§ Data for processing:
------------------------------------------------------------------------

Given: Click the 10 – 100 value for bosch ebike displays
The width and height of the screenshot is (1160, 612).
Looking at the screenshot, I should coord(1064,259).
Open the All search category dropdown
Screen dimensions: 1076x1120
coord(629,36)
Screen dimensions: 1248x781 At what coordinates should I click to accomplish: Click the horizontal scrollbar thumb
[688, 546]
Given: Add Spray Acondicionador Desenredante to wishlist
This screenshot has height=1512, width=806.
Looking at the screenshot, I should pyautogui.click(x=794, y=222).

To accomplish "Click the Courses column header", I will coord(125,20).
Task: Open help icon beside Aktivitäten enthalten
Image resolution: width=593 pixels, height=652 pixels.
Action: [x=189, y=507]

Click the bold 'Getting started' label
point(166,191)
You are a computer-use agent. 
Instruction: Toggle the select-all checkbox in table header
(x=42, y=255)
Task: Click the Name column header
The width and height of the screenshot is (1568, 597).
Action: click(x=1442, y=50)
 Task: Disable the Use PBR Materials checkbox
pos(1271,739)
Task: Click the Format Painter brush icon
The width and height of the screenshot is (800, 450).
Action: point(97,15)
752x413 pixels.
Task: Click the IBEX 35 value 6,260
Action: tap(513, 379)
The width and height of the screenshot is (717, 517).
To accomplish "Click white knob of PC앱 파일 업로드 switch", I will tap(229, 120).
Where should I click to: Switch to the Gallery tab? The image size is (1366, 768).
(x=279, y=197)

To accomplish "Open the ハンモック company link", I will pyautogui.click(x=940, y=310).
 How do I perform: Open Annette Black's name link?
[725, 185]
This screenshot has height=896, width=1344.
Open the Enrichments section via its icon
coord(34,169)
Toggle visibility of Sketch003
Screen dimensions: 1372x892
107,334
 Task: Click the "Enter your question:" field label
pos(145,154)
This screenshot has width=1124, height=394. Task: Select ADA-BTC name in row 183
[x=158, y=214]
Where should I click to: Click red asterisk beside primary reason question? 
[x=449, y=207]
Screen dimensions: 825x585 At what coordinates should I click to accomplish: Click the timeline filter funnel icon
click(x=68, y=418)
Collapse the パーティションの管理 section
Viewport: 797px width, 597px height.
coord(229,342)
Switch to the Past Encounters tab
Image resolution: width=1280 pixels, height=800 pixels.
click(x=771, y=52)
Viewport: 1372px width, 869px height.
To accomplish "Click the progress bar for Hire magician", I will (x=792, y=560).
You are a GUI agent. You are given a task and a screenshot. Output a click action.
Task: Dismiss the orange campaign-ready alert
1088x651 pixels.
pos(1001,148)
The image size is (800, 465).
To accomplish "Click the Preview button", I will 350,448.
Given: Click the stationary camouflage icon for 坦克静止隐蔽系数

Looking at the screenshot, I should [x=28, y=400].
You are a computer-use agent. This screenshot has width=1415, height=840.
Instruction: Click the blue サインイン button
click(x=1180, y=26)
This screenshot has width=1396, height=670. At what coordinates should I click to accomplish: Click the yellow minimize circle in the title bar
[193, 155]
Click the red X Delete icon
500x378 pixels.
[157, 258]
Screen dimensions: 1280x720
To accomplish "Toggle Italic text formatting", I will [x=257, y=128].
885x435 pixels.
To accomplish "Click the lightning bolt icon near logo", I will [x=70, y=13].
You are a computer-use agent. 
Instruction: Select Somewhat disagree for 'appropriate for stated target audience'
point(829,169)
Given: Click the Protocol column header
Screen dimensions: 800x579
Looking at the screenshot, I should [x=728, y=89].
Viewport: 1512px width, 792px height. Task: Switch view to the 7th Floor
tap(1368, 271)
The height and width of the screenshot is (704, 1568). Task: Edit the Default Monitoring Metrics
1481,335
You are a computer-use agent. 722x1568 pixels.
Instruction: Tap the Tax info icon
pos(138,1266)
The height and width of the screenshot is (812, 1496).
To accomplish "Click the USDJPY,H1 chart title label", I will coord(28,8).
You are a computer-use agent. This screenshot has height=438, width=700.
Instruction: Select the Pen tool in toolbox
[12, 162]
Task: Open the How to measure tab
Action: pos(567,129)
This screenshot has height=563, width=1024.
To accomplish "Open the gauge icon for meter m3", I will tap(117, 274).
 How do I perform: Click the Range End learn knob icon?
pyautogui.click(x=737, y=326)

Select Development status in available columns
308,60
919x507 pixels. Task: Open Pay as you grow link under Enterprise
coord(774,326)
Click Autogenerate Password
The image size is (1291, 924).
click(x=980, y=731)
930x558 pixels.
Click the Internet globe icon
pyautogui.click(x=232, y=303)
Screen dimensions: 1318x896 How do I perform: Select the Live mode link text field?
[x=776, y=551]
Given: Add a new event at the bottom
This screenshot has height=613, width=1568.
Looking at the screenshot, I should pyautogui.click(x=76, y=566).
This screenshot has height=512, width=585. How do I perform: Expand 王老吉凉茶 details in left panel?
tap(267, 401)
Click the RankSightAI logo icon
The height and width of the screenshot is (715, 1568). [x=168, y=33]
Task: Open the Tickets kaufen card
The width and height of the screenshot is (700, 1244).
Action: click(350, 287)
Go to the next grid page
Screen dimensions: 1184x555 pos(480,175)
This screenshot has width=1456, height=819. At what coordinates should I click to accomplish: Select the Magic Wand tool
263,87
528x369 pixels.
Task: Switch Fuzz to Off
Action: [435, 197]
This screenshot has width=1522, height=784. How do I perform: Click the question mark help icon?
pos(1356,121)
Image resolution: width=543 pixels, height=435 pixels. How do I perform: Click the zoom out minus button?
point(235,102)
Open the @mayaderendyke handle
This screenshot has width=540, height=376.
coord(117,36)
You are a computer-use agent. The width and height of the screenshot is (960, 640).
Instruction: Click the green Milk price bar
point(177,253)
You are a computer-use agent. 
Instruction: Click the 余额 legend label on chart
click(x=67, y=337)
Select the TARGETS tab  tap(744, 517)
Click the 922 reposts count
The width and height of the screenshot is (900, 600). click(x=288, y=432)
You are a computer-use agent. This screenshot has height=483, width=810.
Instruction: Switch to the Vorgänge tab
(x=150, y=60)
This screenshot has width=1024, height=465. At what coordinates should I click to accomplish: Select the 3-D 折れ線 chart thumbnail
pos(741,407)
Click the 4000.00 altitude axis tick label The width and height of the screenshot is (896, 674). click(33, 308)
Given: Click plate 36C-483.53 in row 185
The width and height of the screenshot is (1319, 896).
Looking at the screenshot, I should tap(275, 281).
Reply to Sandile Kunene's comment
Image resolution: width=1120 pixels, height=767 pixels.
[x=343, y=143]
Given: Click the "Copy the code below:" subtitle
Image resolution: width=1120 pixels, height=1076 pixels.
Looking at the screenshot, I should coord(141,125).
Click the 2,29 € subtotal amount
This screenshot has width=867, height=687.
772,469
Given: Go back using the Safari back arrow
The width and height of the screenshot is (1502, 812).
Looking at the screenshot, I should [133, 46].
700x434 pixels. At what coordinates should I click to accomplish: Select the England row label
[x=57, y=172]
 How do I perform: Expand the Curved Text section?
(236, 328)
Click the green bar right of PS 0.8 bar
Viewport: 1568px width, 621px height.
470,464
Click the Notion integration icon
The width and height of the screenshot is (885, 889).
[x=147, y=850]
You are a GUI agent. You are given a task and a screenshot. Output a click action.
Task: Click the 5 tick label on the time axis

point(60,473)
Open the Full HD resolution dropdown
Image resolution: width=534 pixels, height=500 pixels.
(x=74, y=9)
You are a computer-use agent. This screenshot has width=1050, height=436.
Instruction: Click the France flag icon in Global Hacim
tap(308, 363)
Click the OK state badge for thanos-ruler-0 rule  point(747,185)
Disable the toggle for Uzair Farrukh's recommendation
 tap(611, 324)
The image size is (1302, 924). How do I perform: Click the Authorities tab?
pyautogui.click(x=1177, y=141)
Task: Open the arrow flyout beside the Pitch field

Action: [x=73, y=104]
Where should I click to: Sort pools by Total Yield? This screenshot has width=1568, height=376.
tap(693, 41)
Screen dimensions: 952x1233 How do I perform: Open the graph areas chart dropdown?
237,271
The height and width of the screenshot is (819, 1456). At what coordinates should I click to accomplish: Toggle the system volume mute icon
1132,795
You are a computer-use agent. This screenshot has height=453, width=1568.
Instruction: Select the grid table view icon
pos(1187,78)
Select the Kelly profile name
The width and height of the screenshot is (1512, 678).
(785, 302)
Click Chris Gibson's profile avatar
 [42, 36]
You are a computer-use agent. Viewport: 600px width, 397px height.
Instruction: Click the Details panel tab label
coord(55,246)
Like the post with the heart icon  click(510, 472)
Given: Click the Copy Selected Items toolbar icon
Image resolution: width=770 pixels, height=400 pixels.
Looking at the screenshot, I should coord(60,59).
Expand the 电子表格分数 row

------------------------------------------------------------------------

Please locate every line in the data above that contains the word "section" and copy each of those lines in full. Only matches with the same capitalization count.

Open the Enrichments section via its icon
Collapse the パーティションの管理 section
 How do I perform: Expand the Curved Text section?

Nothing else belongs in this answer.